-- Brief --
Please set down exactly the lines from the one containing "Moobe.vn (124, 2420)" through the last line of the records below, both included, with no pictures.

************

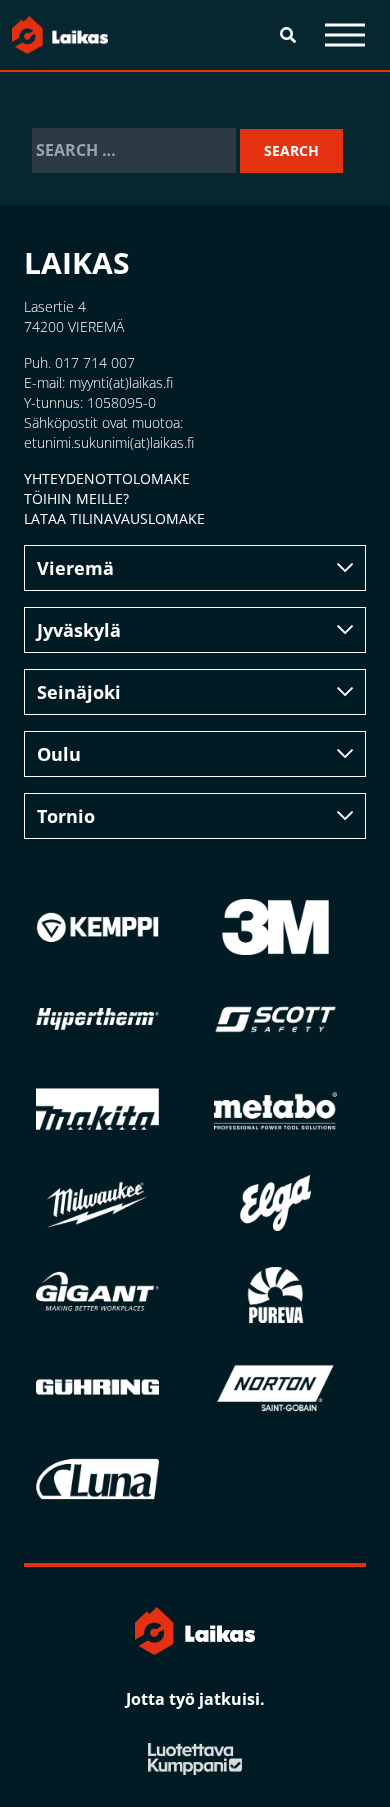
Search (291, 150)
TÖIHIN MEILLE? (76, 498)
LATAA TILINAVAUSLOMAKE (114, 518)
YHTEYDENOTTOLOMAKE (107, 478)
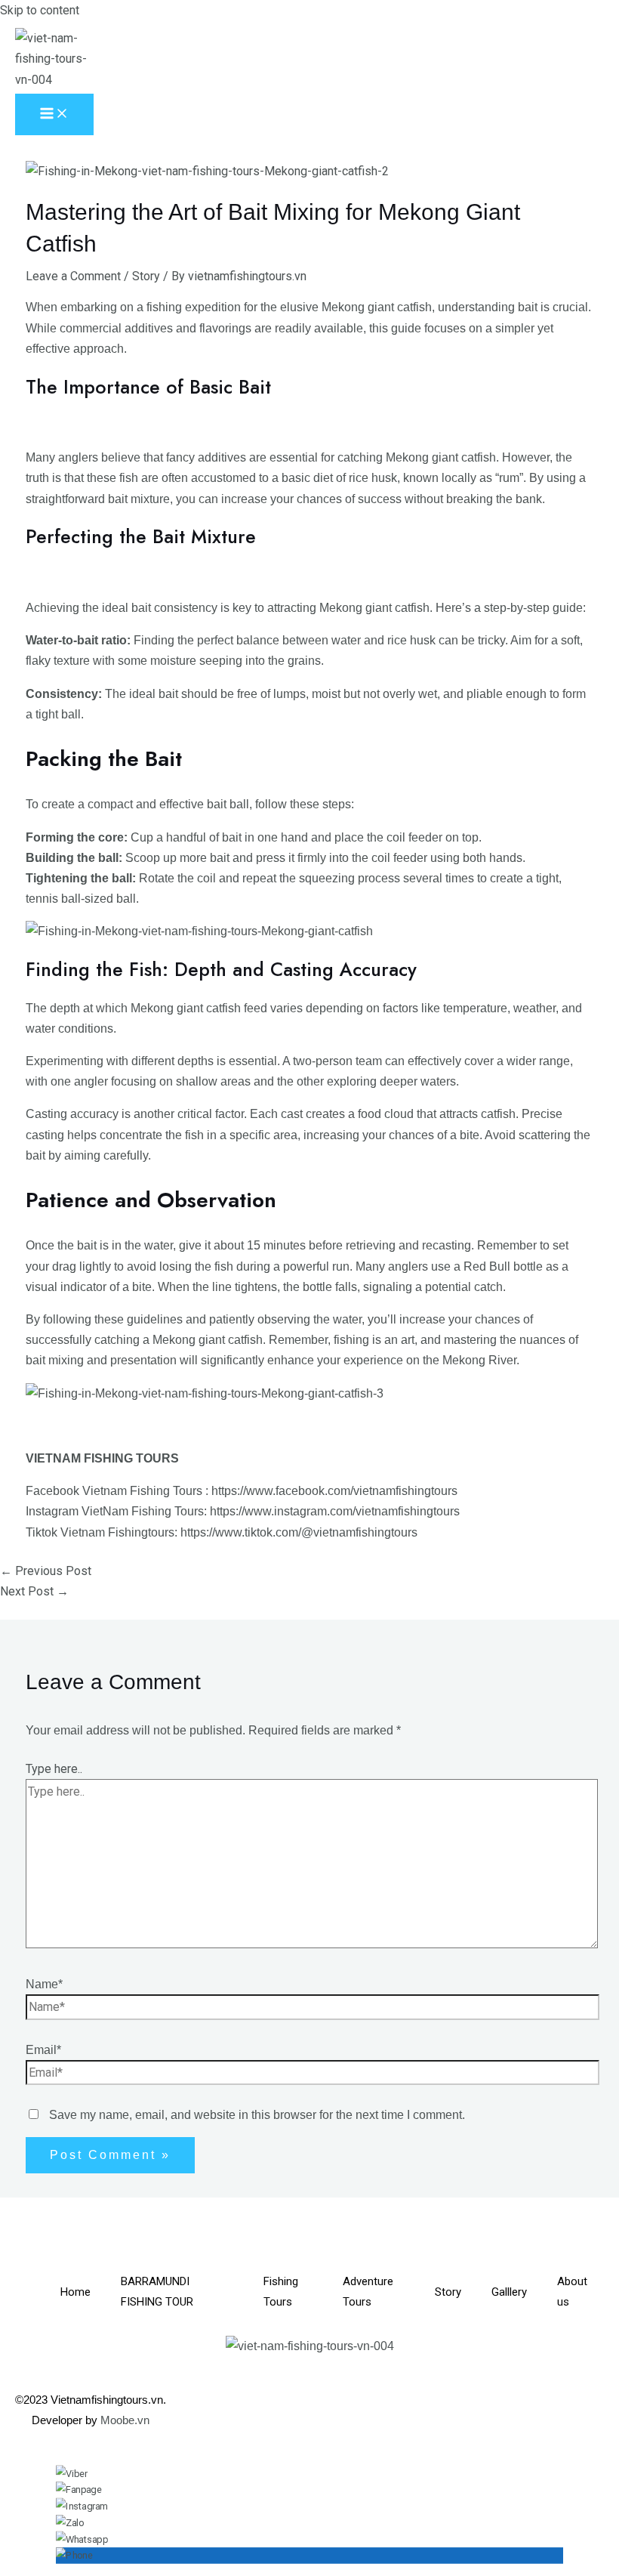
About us (572, 2292)
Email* (43, 2049)
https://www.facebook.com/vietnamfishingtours (334, 1490)
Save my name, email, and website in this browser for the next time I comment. (257, 2114)
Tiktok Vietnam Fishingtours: (101, 1532)
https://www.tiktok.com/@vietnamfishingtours (298, 1532)
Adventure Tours (368, 2292)
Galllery (509, 2292)
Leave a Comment (73, 276)
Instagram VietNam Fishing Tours (115, 1511)
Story (146, 276)
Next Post (34, 1591)
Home (75, 2292)
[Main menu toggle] (54, 114)
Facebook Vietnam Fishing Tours (114, 1490)
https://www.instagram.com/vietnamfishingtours (335, 1511)
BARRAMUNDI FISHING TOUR (157, 2292)
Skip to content (39, 10)
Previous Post (45, 1571)
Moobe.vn (124, 2420)
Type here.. (54, 1769)
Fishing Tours (280, 2292)
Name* (44, 1984)
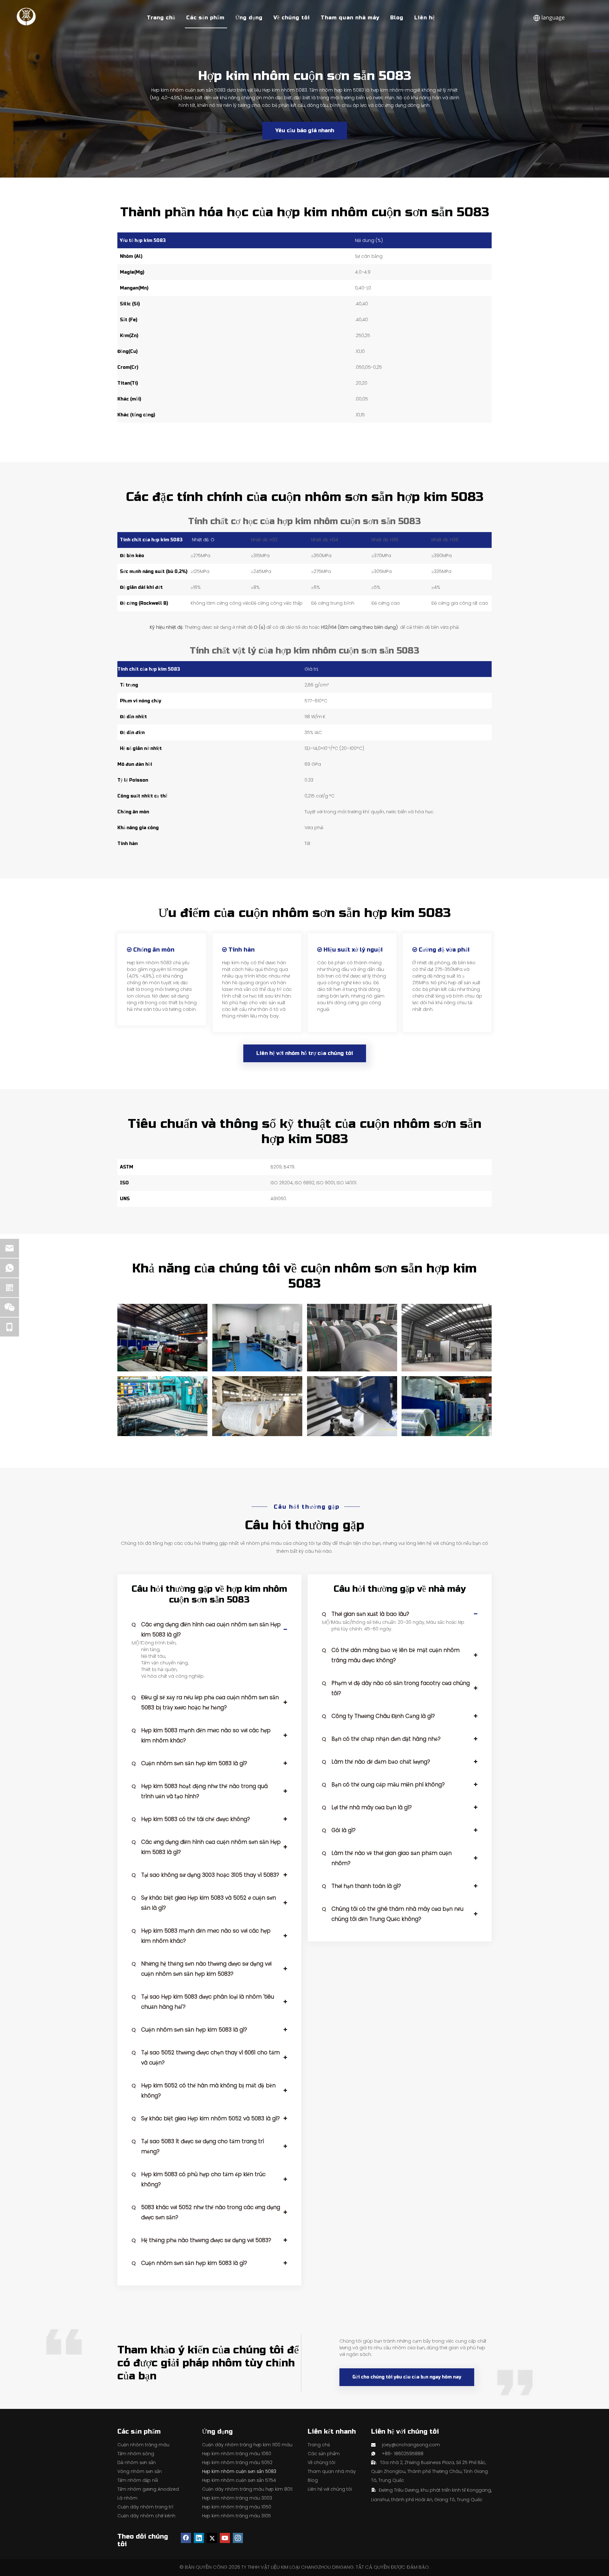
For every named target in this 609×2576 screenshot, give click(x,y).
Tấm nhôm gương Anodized (148, 2489)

************

-- Response to the exercise --
Moobe.vn (124, 2420)
Type here.. (54, 1769)
Fishing Tours (280, 2292)
Name* (44, 1984)
For every named target in this 609×2576 screenshot, give click(x,y).
Tấm nhôm gương Anodized (148, 2489)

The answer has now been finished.